Risk-off mood supports dollar strength
The US Dollar (USD) has become increasingly sensitive to intra-day moves in US equity markets, reflecting heightened investor concerns over tech and AI valuations and the potential for a year-end sell-off as risk appetite fades. It remains another strong year for the Nasdaq Composite, which is up 16.2% year-to-date. Since the low point following the Liberation Day tariff announcements, the Nasdaq has surged 47%. The current correction from its recent closing high stands at 6.4%—the largest since the Liberation Day sell-off, according to MUFG FX analyst Derek Halpenny.
“Nvidia will announce its Q3 earnings later today, marking the near-end of the Q3 earnings season. Results have been solid. As of last Friday, Factset reports that 92% of S&P 500 companies have released earnings, with 82% showing positive EPS surprises and 76% reporting revenue beats. Blended earnings growth is tracking at 13.1% annually, which—if sustained—would mark the fourth consecutive year of double-digit growth. This compares favorably to the 7.9% growth forecasted at the end of September. However, valuations remain elevated, with the 12-month forward P/E ratio at 22.4, above the 5-year average of 20.0 and the 10-year average of 18.7.”

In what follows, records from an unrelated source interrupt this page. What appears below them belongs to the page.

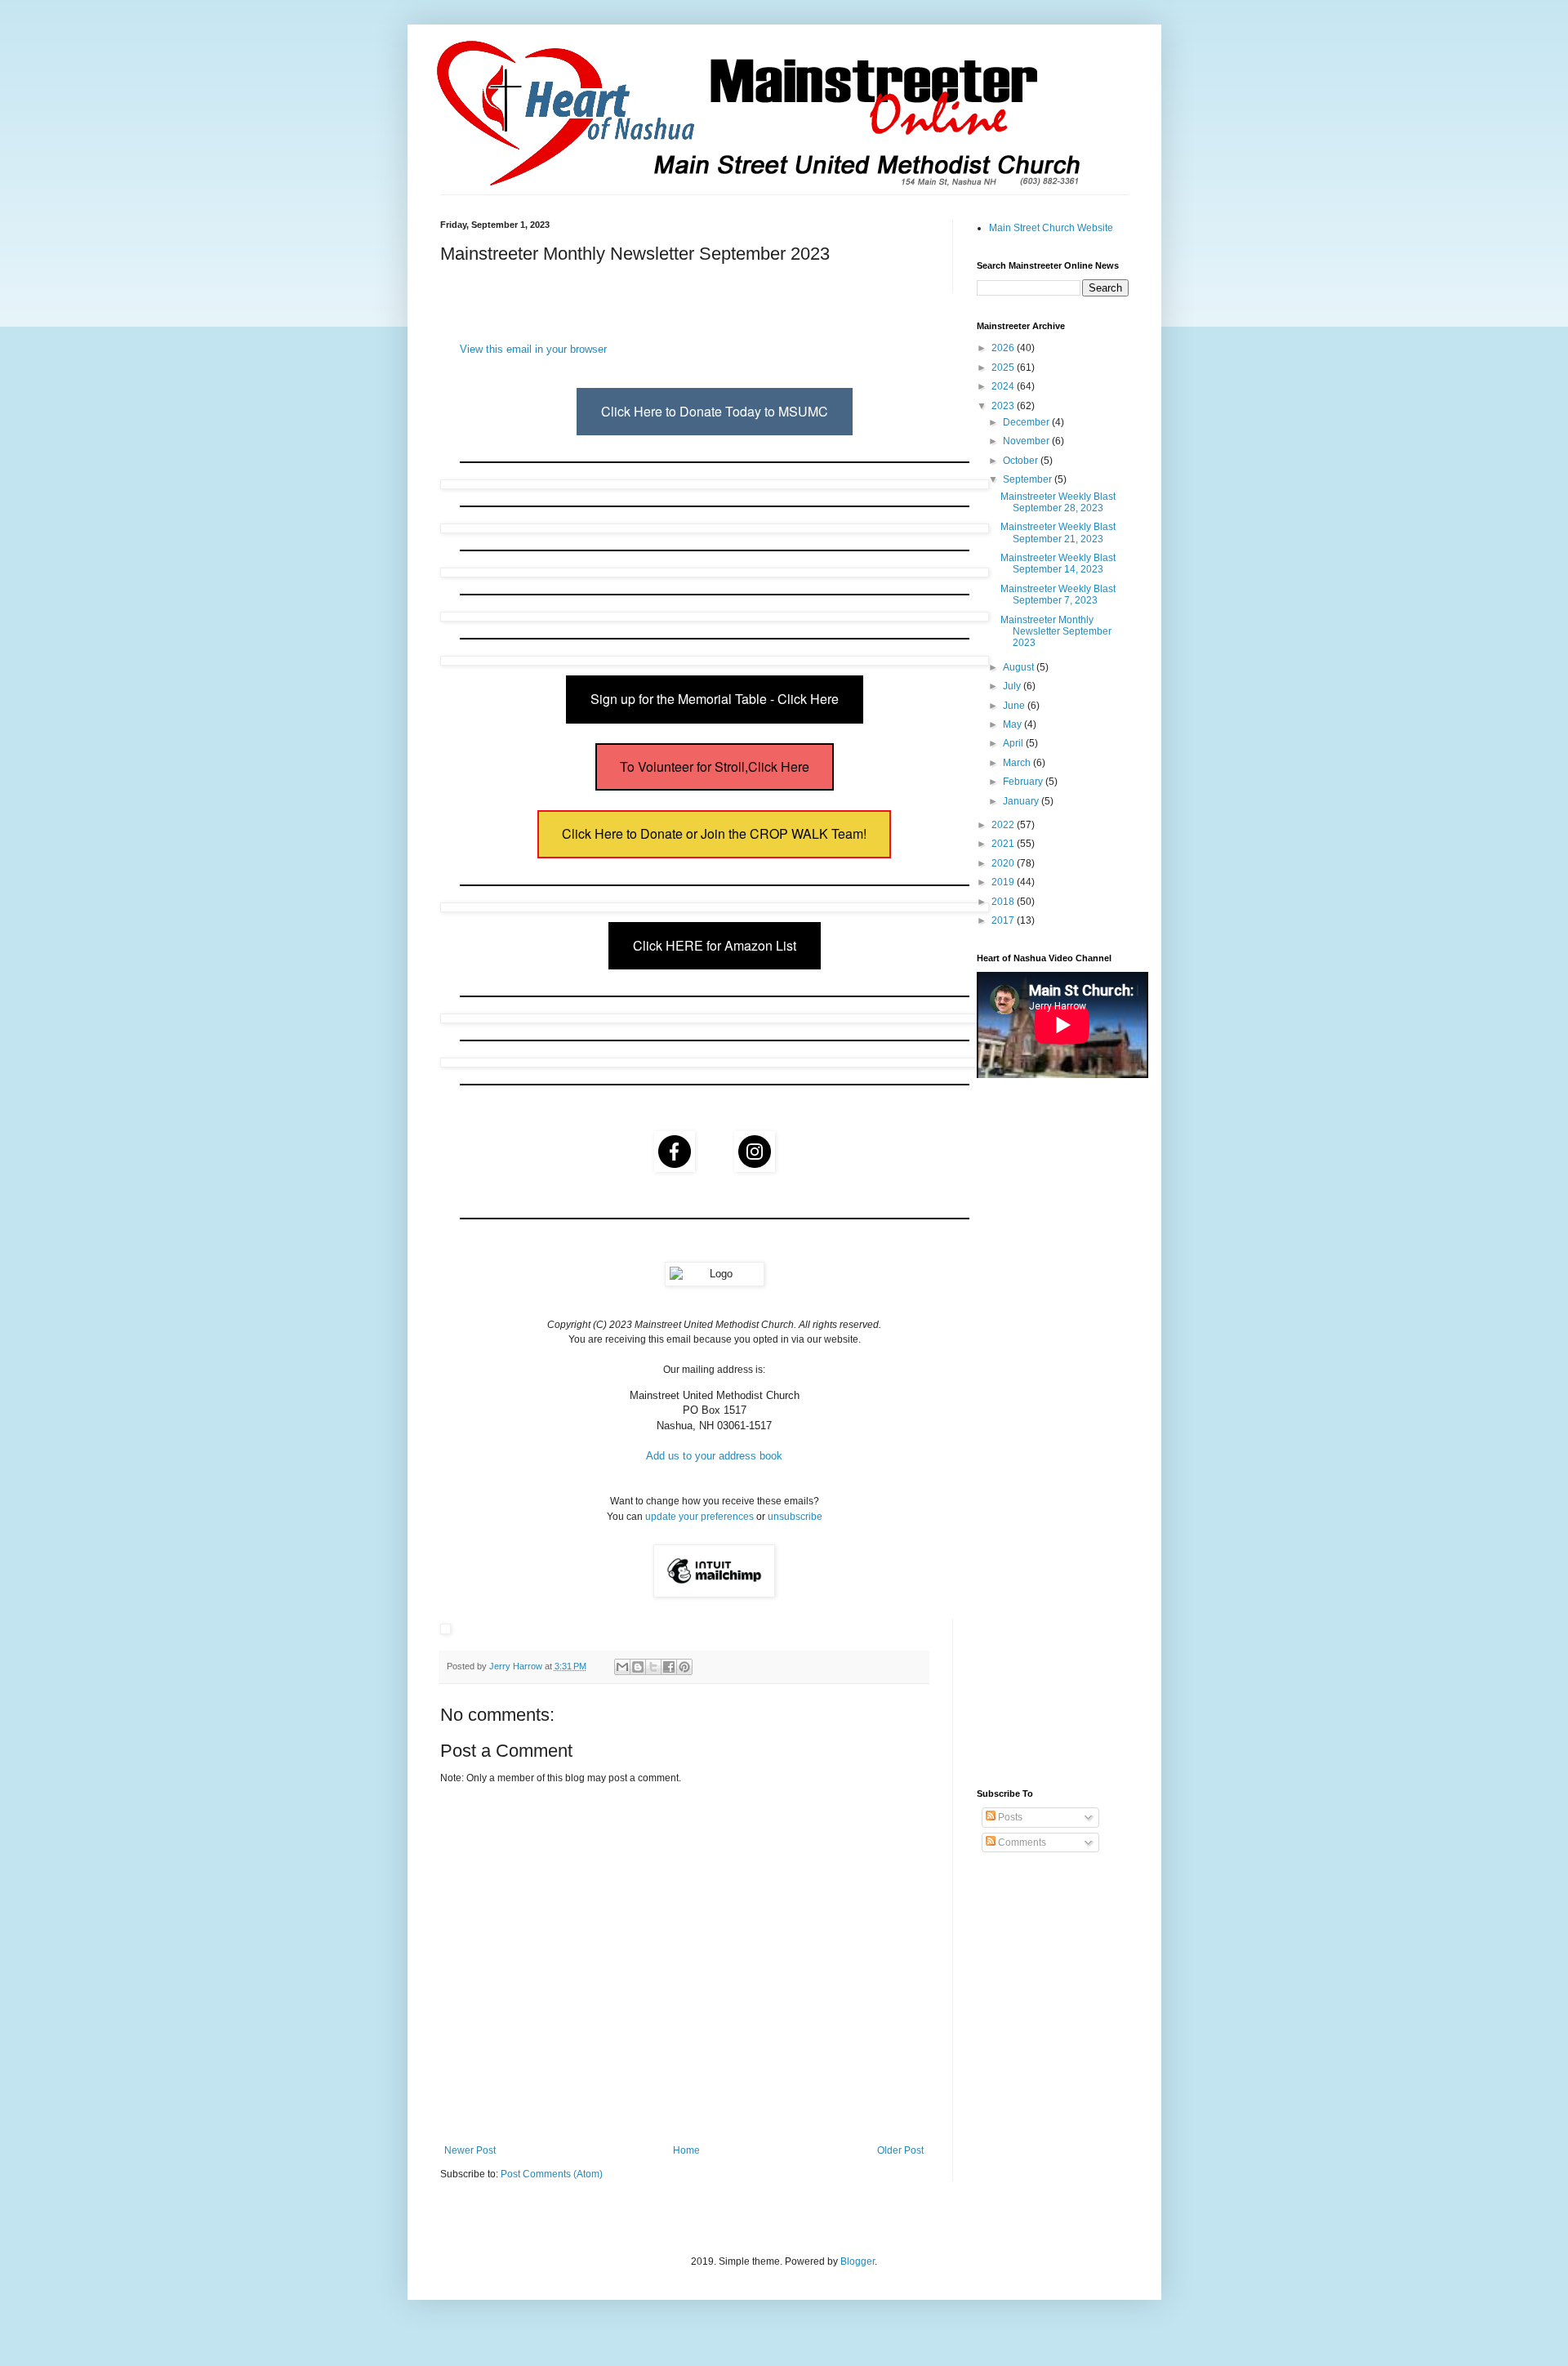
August (1019, 667)
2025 (1004, 367)
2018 (1004, 901)
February (1024, 781)
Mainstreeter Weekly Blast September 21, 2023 (1058, 532)
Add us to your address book (714, 1456)
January (1022, 801)
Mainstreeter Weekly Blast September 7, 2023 (1058, 594)
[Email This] (622, 1667)
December (1027, 422)
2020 (1004, 863)
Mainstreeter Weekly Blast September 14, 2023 (1058, 563)
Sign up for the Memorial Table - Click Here (714, 698)
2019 (1004, 882)
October (1021, 460)
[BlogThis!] (638, 1667)
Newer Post (470, 2150)
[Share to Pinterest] (684, 1667)
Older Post (900, 2150)
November (1027, 441)
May (1013, 724)
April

“Once Nvidia’s earnings are released, attention will quickly shift to the delayed September Nonfarm Payrolls report due tomorrow. ADP weekly data revealed another drop in the 4-week average, consistent with broader indicators of labor market weakness. With two more NFP reports expected before the December FOMC meeting, market reaction may be somewhat contained. However, further equity declines could increase the likelihood of the FOMC approving an ‘insurance’ rate cut in December, as suggested by Fed Governor Christopher Waller.”

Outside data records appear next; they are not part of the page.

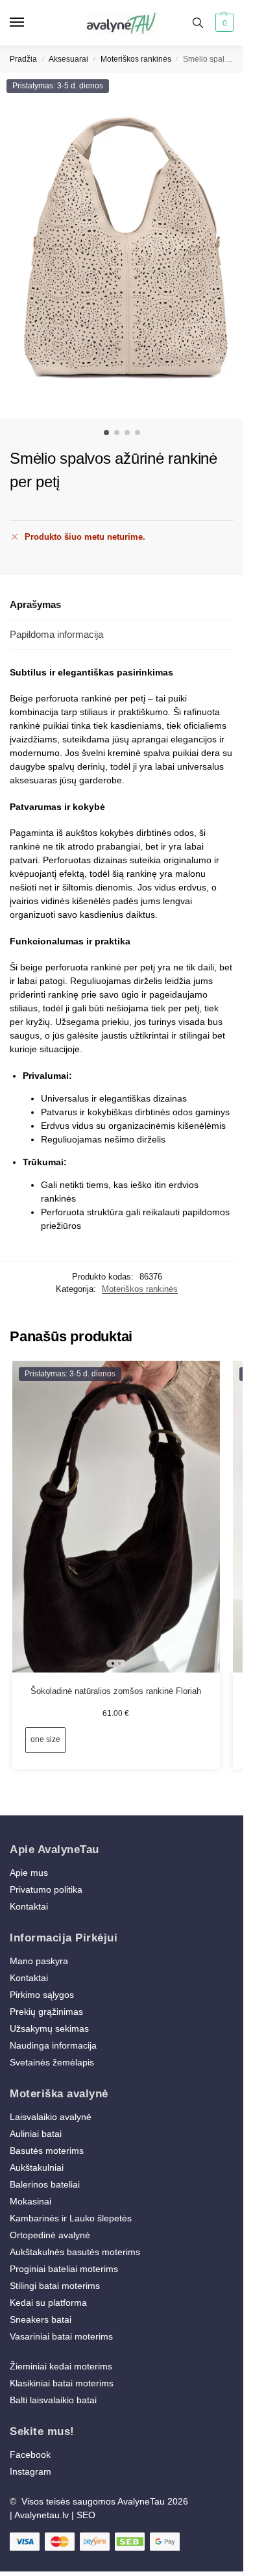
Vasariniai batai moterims (61, 2336)
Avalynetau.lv (41, 2515)
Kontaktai (29, 1906)
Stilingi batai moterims (55, 2285)
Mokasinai (30, 2201)
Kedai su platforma (48, 2302)
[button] (223, 23)
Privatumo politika (46, 1889)
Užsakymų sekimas (49, 2028)
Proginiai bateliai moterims (64, 2269)
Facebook (30, 2454)
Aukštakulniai (37, 2167)
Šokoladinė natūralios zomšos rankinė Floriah (115, 1691)
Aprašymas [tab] (35, 604)
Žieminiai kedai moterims (61, 2366)
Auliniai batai (36, 2133)
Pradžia (23, 59)
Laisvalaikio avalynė (50, 2117)
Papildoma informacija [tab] (56, 634)
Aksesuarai (68, 59)
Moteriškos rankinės (136, 59)
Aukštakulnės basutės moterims (75, 2252)
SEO (86, 2515)
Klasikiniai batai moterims (62, 2383)
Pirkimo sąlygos (42, 1994)
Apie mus (29, 1872)
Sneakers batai (40, 2319)
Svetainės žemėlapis (52, 2062)
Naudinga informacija (53, 2045)
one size (45, 1739)
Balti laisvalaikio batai (53, 2400)
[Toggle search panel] (197, 22)
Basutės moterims (47, 2150)
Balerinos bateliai (45, 2184)
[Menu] (29, 22)
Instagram (30, 2471)
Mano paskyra (40, 1961)
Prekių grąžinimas (46, 2011)
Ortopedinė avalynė (50, 2235)
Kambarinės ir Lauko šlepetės (71, 2218)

“Given the current positive correlation between equities and the dollar—possibly reflecting renewed concerns over a tech/AI-driven correction impacting the broader US economy—a disappointing earnings report tonight could weaken the dollar. Still, the focus will quickly return to economic fundamentals, and the labor market will ultimately determine the dollar’s direction heading into year-end.